Pub Date: Oct. 2nd, 2015
ISBN: 978-0-9966878-0-5
Publisher: CreateSpace

This debut novel of environmental collapse intertwines apocalyptic fiction with the multigenerational family epic.

Kingsley Smith lives in a mansion with his mother, Joyce—a personal nurse to a dying oil heiress, the matriarch of the Sutherland family—and his best friend and boyhood crush, Amanda Santos Sutherland. When Kingsley’s recurring headaches are diagnosed as Y chromosome- linked tumors, an illness that has devastated plant and animal populations, humanity begins preparing for a world without sexual reproduction, as every male organism on Earth is dying. During the chaos, Joyce defrauds the Sutherlands of their entire fortune, but not before being raped by Jack, the Sutherland family outcast. Kingsley dies, as do all men; decades later, Amanda is dead and her clone/daughter, Charlotte, is pregnant.
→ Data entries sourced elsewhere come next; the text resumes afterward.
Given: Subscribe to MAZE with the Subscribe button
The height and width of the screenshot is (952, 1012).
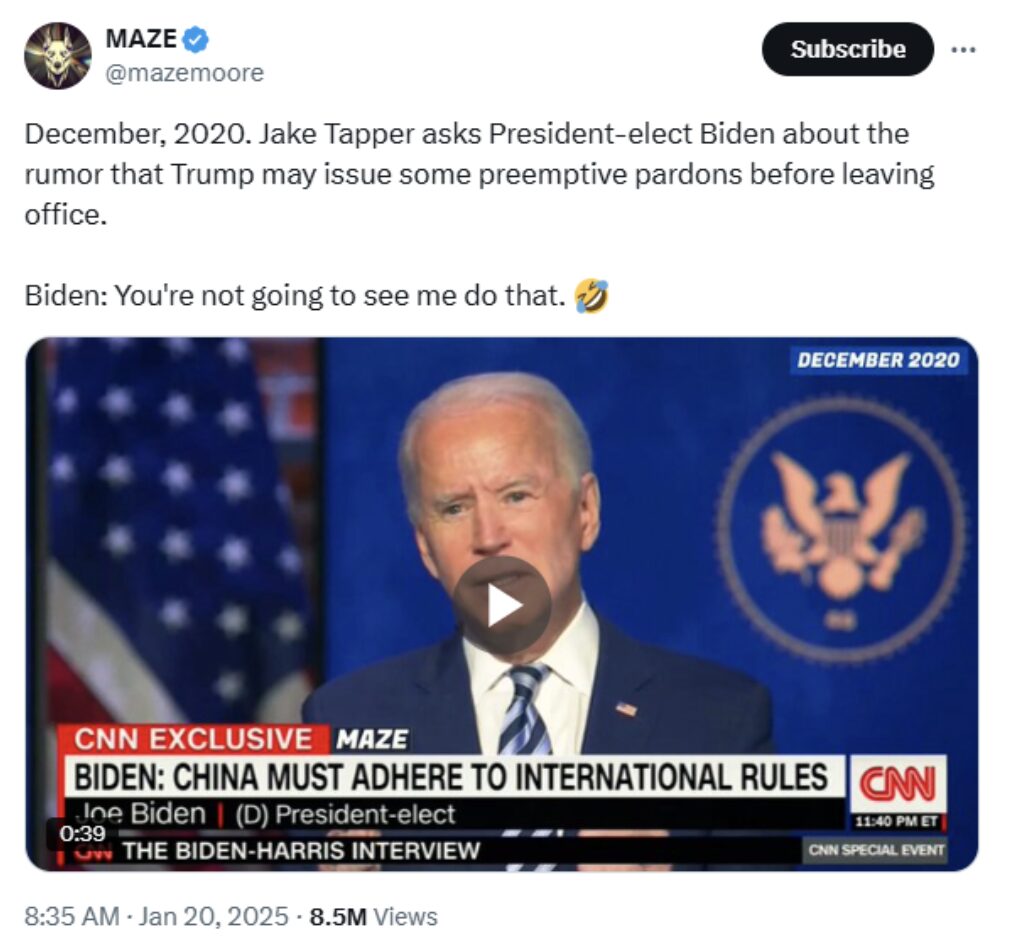Looking at the screenshot, I should point(847,49).
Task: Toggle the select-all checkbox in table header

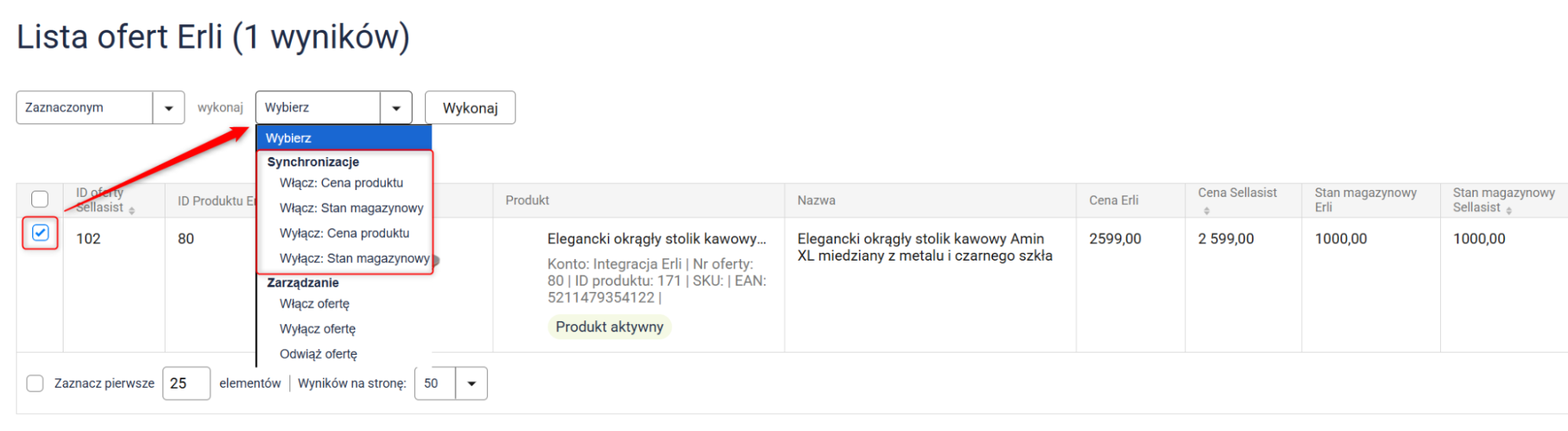Action: click(x=40, y=199)
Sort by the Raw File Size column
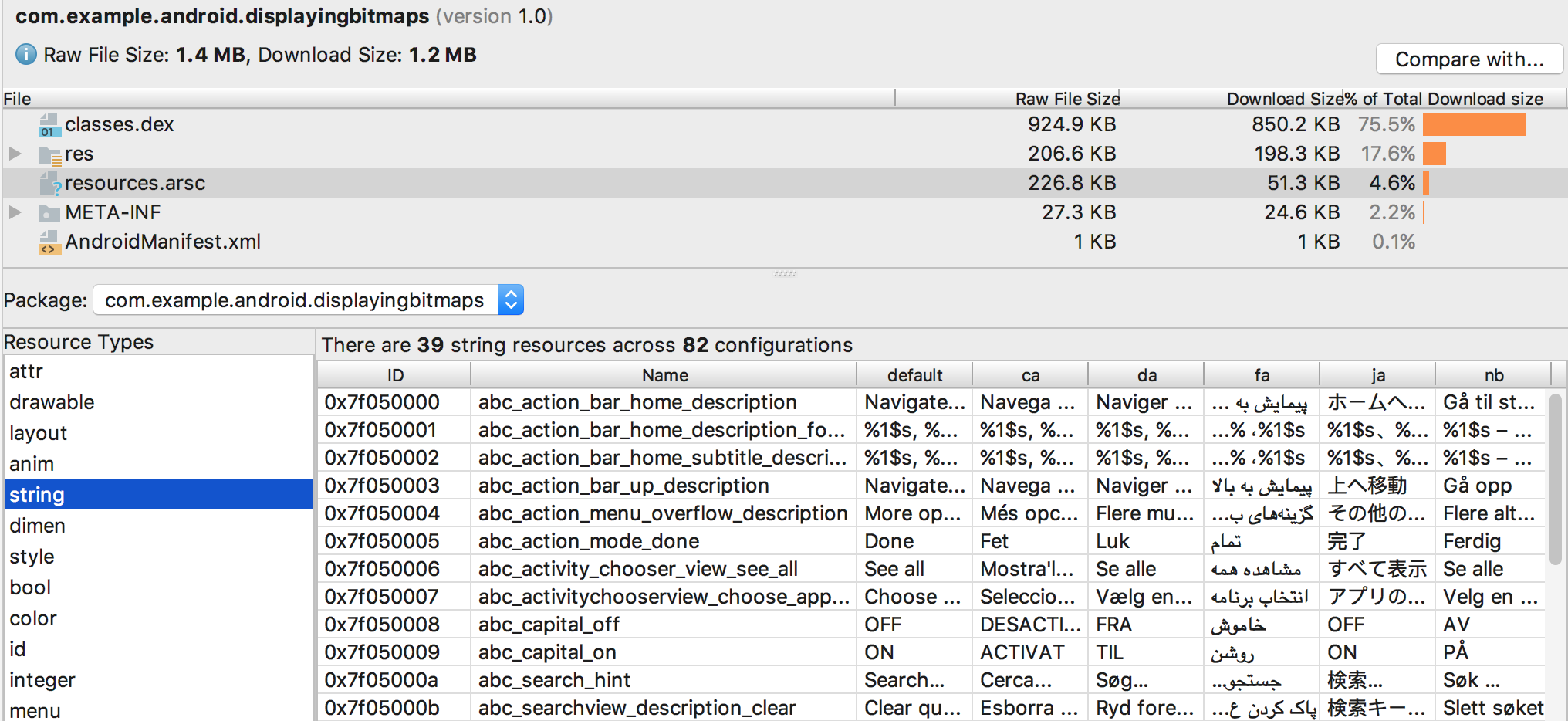Image resolution: width=1568 pixels, height=721 pixels. [x=1067, y=98]
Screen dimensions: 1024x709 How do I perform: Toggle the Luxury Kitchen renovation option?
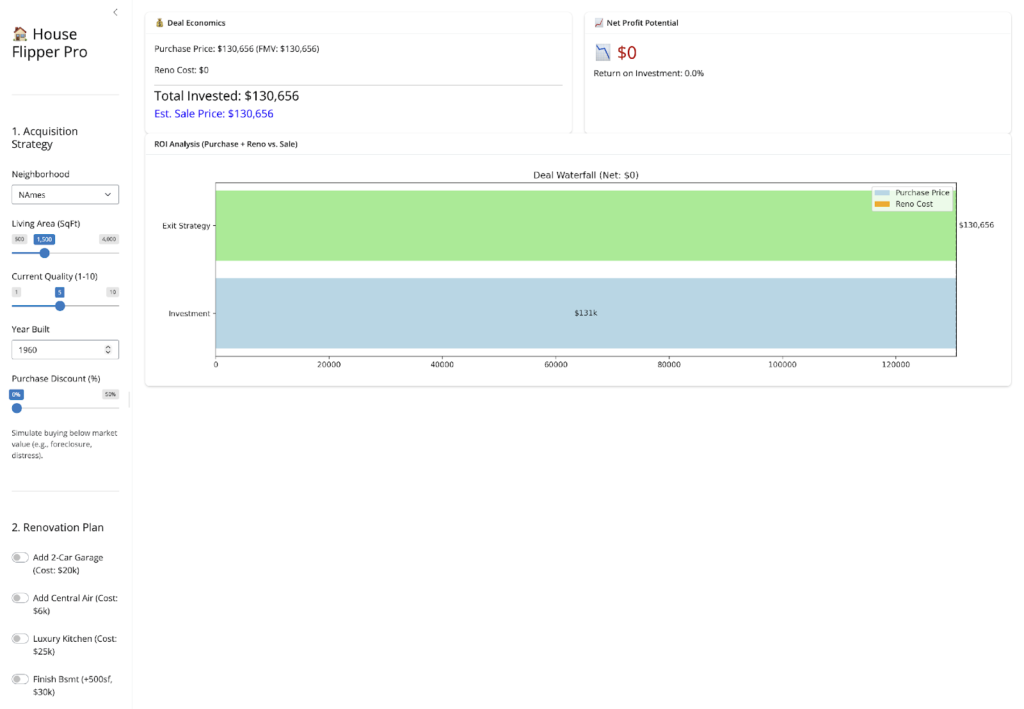[x=20, y=638]
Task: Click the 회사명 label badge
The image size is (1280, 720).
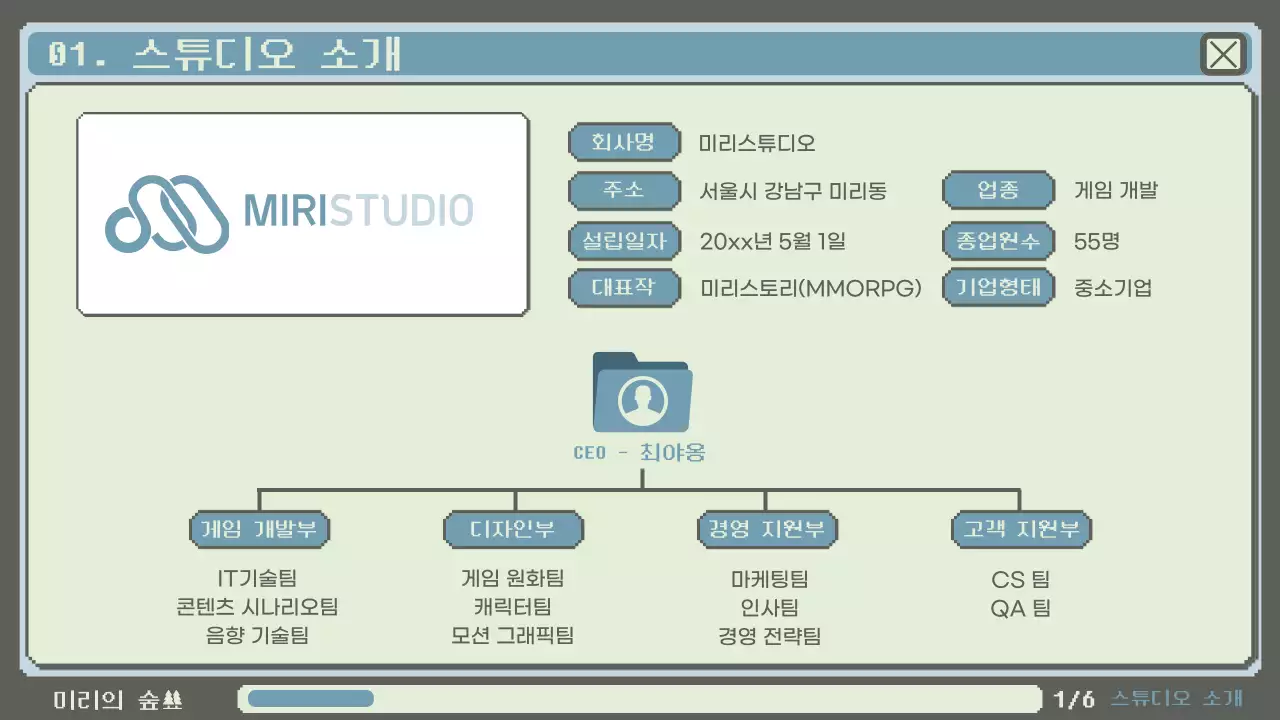Action: [624, 142]
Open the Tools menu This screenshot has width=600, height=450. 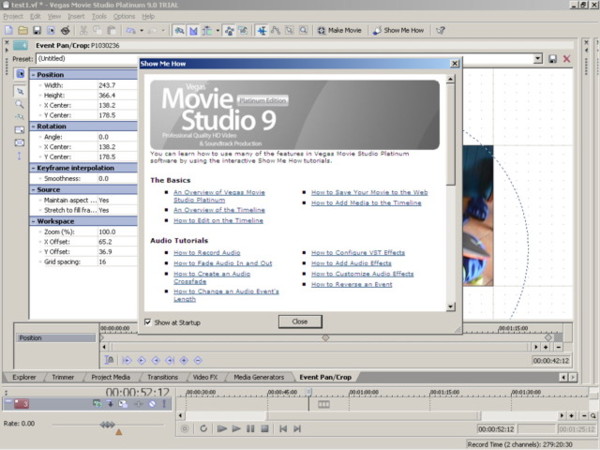click(96, 16)
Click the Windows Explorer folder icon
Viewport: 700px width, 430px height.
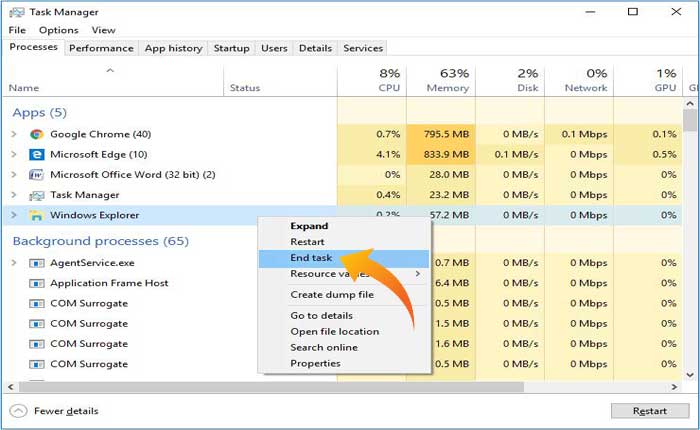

Unknown to Charlotte, the baby is an illegal clone of Kingsley, retaining the original’s memories in a newborn’s body and mind: “Kingsley looked around. He didn’t see any babies. ‘What baby?’ he asked. As usual, everyone ignored his question.” The switch was orchestrated by Joyce, enormously wealthy and maniacally obsessed with reviving her dead son. Meanwhile, the world debates whether to engineer new men immune to the disease, or new women capable of asexual reproduction. Joyce and Jack’s daughter, Ray, a brilliant genetic engineer, solves the latter possibility. Charlotte and Kingsley are soon on the run from both women—Joyce wants the baby for herself, while Ray wants the infant dead. The choice of telling a story from a newborn’s point of view—one with incongruously quasi-mystical memory retention—is awkward and unnecessary, especially as Charlotte is a more compelling protagonist (as is Amanda in the first half). Dialogue often slips into stilted exposition of the science, as when a random patient explains in detail that Ray “genetically engineered the deer to reproduce via parthenogenesis, but that’s only half the story.” O’Neal’s book grows more intriguing post-collapse; where it particularly shines is in the history and relationships between the antagonists, a family of multifaceted monsters who are as relatable as they are condemnable.

An uneven dystopian tale, with intriguing ideas undercut by odd plot contrivances, but sporting a strong cast of varied and complex women.